#### Page

She is quick to add that whatever candidate secures the job, the top priority is to continue healing the campus’ wounds from the turbulent fallout of former President Salsbury’s tenure. “If that [mistrust] persists five years down the line to the same level as now, I don’t think [the future President] did a good job,” says Davis, with Schaefer adding that Western’s community is in a vulnerable state.

Answering student’s questions

Over the session’s span, Dr. Rogers spoke to both her personal values and opinions, and to a broader vision for Western, responding to the first question, “What does student success look like to you?” with the goal that students feel as though Western has delivered on its promises. “Student success to me is when a student picks this institution for reasons that we are actually able to deliver on,” says Rogers.

“For me, a big part of what student success looks like is having been able to provide an environment where students feel free to explore all aspects of their identity, and to do so in a way where it’s okay to have uncomfortable and challenging discourse, but also be respectful.”

She also mentioned supporting students holistically (touching on mental, physical and emotional aspects) and fostering a culture where professors are accessible, and faculty and staff have the support they require  to provide students the resources they need to thrive. “Everything that an institution does should be centered around the student experience, both inside and outside of the classroom,” she adds.

########
#### Supplied data

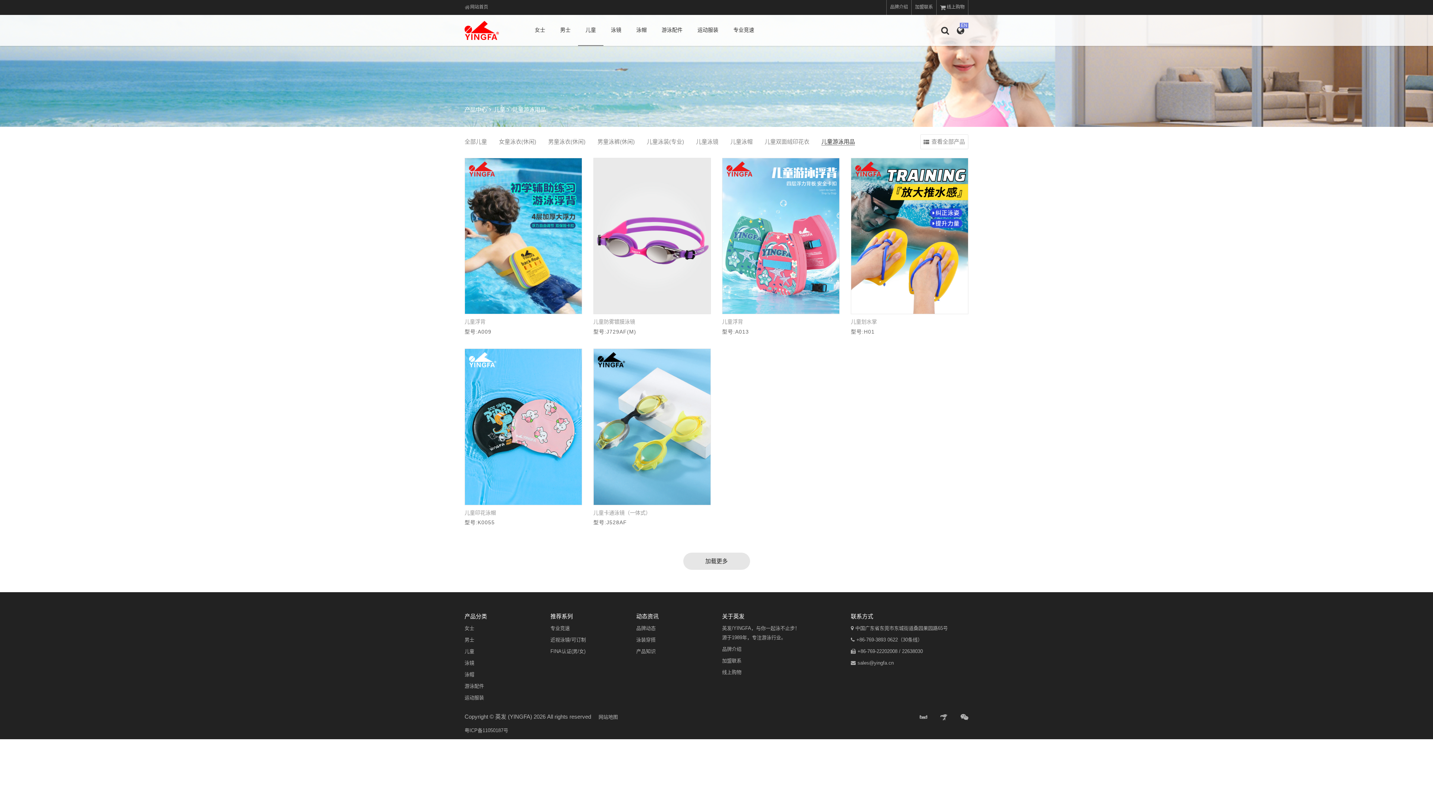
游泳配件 (672, 30)
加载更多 (716, 561)
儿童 (591, 30)
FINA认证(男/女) (568, 651)
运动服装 (707, 30)
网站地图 (608, 717)
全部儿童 (476, 141)
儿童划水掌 (864, 322)
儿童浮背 (475, 322)
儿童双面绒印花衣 (787, 141)
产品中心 (476, 109)
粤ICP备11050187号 (486, 730)
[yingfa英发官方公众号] (964, 717)
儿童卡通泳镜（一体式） (622, 513)
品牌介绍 (899, 7)
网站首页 (479, 7)
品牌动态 (646, 628)
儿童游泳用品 (838, 141)
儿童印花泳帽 (480, 513)
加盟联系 (924, 7)
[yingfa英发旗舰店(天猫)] (923, 717)
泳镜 (616, 30)
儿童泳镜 (707, 141)
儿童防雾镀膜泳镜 (614, 322)
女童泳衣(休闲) (517, 141)
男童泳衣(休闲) (567, 141)
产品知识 (646, 651)
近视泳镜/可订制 (568, 640)
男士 (565, 30)
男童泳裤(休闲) (616, 141)
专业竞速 (743, 30)
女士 (540, 30)
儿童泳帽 (741, 141)
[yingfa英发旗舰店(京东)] (944, 717)
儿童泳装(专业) (665, 141)
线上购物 (956, 7)
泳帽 (641, 30)
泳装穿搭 (646, 640)
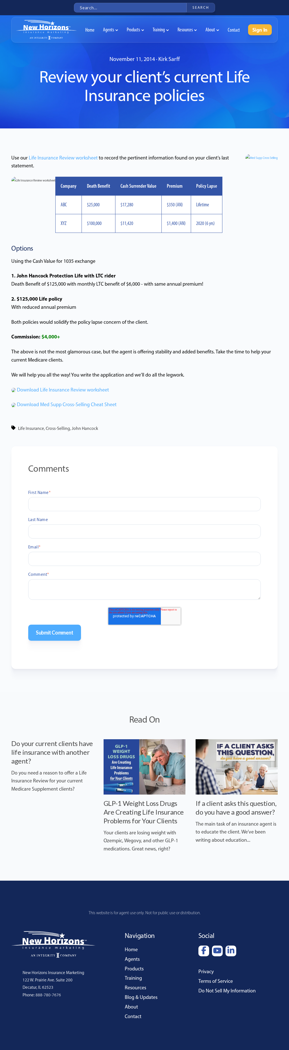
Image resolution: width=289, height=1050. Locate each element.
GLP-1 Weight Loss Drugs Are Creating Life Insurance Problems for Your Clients (144, 812)
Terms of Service (215, 981)
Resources (135, 988)
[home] (46, 29)
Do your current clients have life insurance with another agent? (52, 752)
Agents (132, 959)
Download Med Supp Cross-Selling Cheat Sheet (67, 404)
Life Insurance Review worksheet (63, 158)
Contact (133, 1016)
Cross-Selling (58, 428)
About (131, 1007)
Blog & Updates (141, 997)
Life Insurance (31, 428)
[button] (110, 30)
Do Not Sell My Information (227, 991)
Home (131, 949)
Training (133, 978)
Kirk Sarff (169, 59)
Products (134, 969)
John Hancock (85, 428)
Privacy (206, 971)
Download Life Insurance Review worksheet (63, 390)
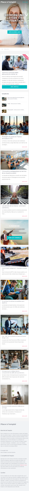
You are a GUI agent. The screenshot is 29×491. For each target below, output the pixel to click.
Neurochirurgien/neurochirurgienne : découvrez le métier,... (16, 98)
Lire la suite (24, 147)
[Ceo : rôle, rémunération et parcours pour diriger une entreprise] (14, 325)
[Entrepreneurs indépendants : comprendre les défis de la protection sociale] (14, 360)
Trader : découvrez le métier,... (14, 103)
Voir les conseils (14, 238)
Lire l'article (14, 87)
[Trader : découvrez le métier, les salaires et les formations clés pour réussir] (4, 105)
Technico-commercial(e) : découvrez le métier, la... (10, 73)
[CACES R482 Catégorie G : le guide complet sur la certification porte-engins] (14, 257)
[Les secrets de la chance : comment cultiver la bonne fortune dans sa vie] (14, 194)
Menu (24, 2)
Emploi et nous (23, 465)
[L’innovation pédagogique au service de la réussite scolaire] (14, 160)
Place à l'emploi (8, 2)
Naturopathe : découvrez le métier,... (16, 109)
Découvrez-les (14, 32)
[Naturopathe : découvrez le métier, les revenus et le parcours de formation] (4, 111)
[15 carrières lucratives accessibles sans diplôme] (14, 290)
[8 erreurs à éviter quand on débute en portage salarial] (14, 394)
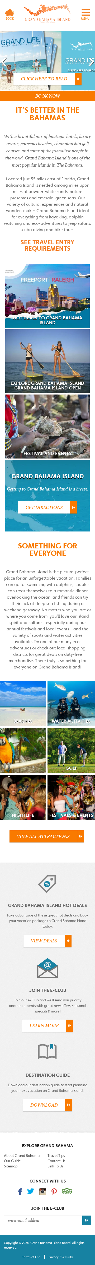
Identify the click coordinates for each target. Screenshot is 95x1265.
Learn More (44, 1026)
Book (10, 18)
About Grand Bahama (22, 1155)
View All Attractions (43, 836)
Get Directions (44, 507)
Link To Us (55, 1166)
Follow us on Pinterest (54, 1191)
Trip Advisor (67, 1191)
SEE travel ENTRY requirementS (47, 245)
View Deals (44, 941)
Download (44, 1105)
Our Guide (12, 1160)
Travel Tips (56, 1155)
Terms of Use (31, 1257)
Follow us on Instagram (42, 1191)
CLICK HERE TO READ (44, 79)
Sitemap (10, 1166)
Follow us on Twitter (30, 1191)
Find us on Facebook (20, 1191)
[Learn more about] (23, 750)
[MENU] (85, 12)
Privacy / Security (61, 1257)
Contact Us (56, 1160)
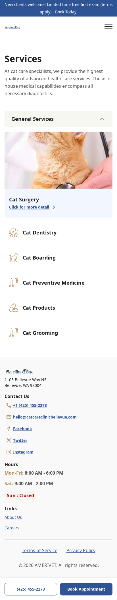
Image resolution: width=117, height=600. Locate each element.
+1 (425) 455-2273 (30, 405)
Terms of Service (39, 550)
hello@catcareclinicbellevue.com (45, 417)
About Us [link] (13, 517)
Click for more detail (29, 207)
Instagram (23, 452)
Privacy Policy (80, 550)
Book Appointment (86, 589)
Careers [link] (12, 527)
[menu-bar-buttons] (108, 27)
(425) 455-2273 (31, 589)
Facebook (22, 428)
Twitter (20, 440)
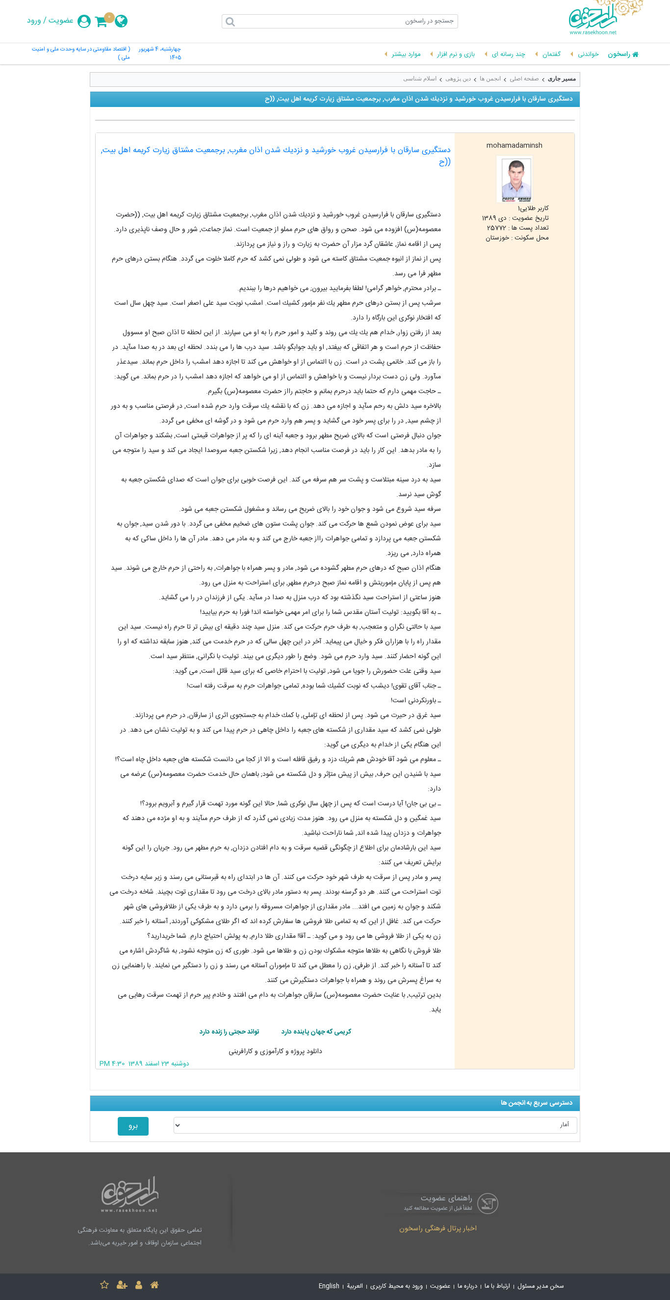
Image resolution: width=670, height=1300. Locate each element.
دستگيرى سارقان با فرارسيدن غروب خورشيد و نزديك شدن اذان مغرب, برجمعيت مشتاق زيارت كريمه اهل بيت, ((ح (276, 156)
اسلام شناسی (420, 78)
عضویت (61, 21)
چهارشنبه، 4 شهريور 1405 (160, 54)
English (329, 1286)
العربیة (355, 1286)
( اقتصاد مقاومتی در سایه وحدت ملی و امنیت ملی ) (81, 54)
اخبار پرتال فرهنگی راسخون (438, 1229)
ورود (34, 21)
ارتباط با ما (497, 1286)
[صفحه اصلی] (154, 1286)
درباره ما (467, 1286)
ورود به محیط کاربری (396, 1286)
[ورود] (138, 1286)
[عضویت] (122, 1286)
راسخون (619, 55)
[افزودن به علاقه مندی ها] (104, 1286)
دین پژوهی (458, 78)
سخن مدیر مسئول (540, 1286)
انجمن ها (490, 78)
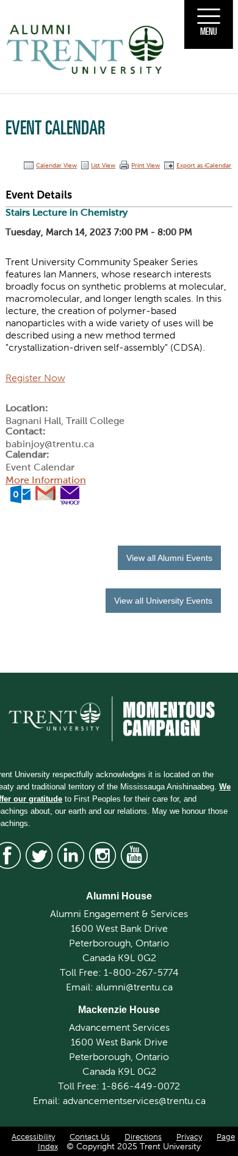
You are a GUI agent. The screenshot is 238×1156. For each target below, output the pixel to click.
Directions (143, 1137)
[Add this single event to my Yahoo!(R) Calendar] (69, 494)
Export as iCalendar (203, 165)
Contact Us (90, 1137)
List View (103, 165)
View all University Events (163, 600)
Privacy (189, 1137)
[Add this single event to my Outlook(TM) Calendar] (20, 494)
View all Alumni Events (169, 558)
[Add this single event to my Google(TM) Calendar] (45, 494)
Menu (208, 31)
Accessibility (33, 1137)
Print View (145, 165)
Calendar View (56, 165)
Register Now (35, 378)
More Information (45, 480)
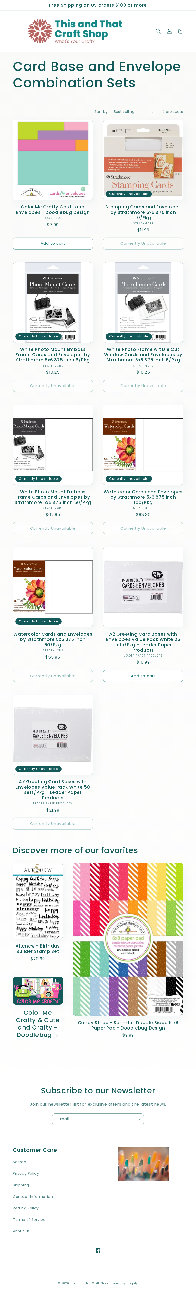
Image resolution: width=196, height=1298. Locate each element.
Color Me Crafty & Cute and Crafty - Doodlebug (37, 1023)
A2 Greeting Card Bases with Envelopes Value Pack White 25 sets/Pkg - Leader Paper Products (143, 642)
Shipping (21, 1185)
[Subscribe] (138, 1119)
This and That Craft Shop (89, 1283)
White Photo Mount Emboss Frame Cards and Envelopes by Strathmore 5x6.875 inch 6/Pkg (53, 355)
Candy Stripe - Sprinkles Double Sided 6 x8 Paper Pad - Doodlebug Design (128, 1025)
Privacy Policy (26, 1173)
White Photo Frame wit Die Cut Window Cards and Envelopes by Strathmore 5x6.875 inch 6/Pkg (143, 355)
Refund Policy (26, 1208)
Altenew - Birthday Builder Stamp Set (38, 948)
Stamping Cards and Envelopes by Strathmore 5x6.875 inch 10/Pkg (143, 212)
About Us (21, 1231)
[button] (15, 31)
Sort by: (101, 111)
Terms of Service (29, 1219)
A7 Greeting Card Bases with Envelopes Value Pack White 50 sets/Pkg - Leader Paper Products (53, 789)
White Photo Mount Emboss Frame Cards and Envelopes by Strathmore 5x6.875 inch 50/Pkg (53, 497)
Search (19, 1161)
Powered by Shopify (123, 1283)
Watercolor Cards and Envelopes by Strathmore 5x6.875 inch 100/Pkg (143, 497)
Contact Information (33, 1196)
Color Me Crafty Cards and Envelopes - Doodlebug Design (53, 209)
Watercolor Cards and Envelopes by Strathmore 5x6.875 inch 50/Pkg (52, 639)
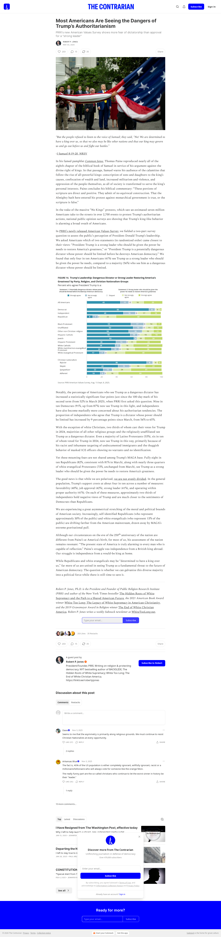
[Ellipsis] (163, 730)
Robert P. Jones (70, 42)
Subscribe (196, 6)
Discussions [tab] (78, 819)
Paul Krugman (75, 856)
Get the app (122, 933)
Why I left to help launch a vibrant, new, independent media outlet (90, 831)
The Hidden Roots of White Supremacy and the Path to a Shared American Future (105, 595)
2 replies (70, 751)
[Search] (177, 7)
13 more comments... (66, 804)
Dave (65, 730)
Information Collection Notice (109, 885)
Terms (33, 933)
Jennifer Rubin (75, 835)
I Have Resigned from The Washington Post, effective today (97, 827)
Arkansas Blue (69, 761)
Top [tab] (59, 819)
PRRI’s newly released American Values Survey (88, 231)
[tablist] (69, 702)
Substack (190, 933)
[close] (139, 836)
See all (62, 890)
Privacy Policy (133, 885)
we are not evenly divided (130, 479)
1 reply (69, 790)
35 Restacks (92, 633)
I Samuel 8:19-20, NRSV (72, 154)
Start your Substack (104, 933)
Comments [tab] (63, 702)
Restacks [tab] (75, 702)
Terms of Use (125, 882)
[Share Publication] (184, 7)
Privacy (26, 933)
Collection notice (44, 933)
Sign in (212, 6)
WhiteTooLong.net (143, 612)
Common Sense (94, 161)
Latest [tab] (67, 819)
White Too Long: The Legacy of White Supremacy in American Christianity (112, 603)
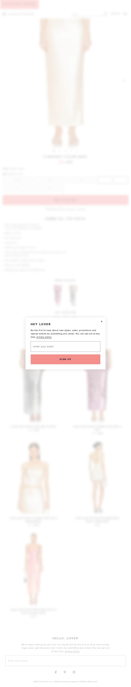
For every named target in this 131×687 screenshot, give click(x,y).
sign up (65, 359)
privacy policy (44, 337)
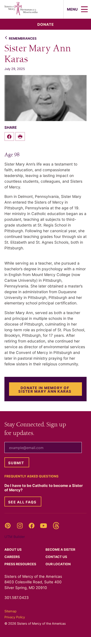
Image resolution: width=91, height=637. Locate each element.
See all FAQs (22, 502)
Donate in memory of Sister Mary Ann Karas (44, 390)
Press (20, 564)
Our (58, 564)
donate (45, 24)
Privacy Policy (14, 617)
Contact (57, 557)
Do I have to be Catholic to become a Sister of (43, 487)
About (13, 550)
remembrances (22, 38)
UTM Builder (14, 536)
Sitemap (10, 611)
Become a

########

* **Work to complete**
Reproduce the entire passage on Dr. Rogers's campus session word for word. This material comes from a separate source.

* **Answer below**
She is quick to add that whatever candidate secures the job, the top priority is to continue healing the campus’ wounds from the turbulent fallout of former President Salsbury’s tenure. “If that [mistrust] persists five years down the line to the same level as now, I don’t think [the future President] did a good job,” says Davis, with Schaefer adding that Western’s community is in a vulnerable state.

Answering student’s questions

Over the session’s span, Dr. Rogers spoke to both her personal values and opinions, and to a broader vision for Western, responding to the first question, “What does student success look like to you?” with the goal that students feel as though Western has delivered on its promises. “Student success to me is when a student picks this institution for reasons that we are actually able to deliver on,” says Rogers.

“For me, a big part of what student success looks like is having been able to provide an environment where students feel free to explore all aspects of their identity, and to do so in a way where it’s okay to have uncomfortable and challenging discourse, but also be respectful.”

She also mentioned supporting students holistically (touching on mental, physical and emotional aspects) and fostering a culture where professors are accessible, and faculty and staff have the support they require  to provide students the resources they need to thrive. “Everything that an institution does should be centered around the student experience, both inside and outside of the classroom,” she adds.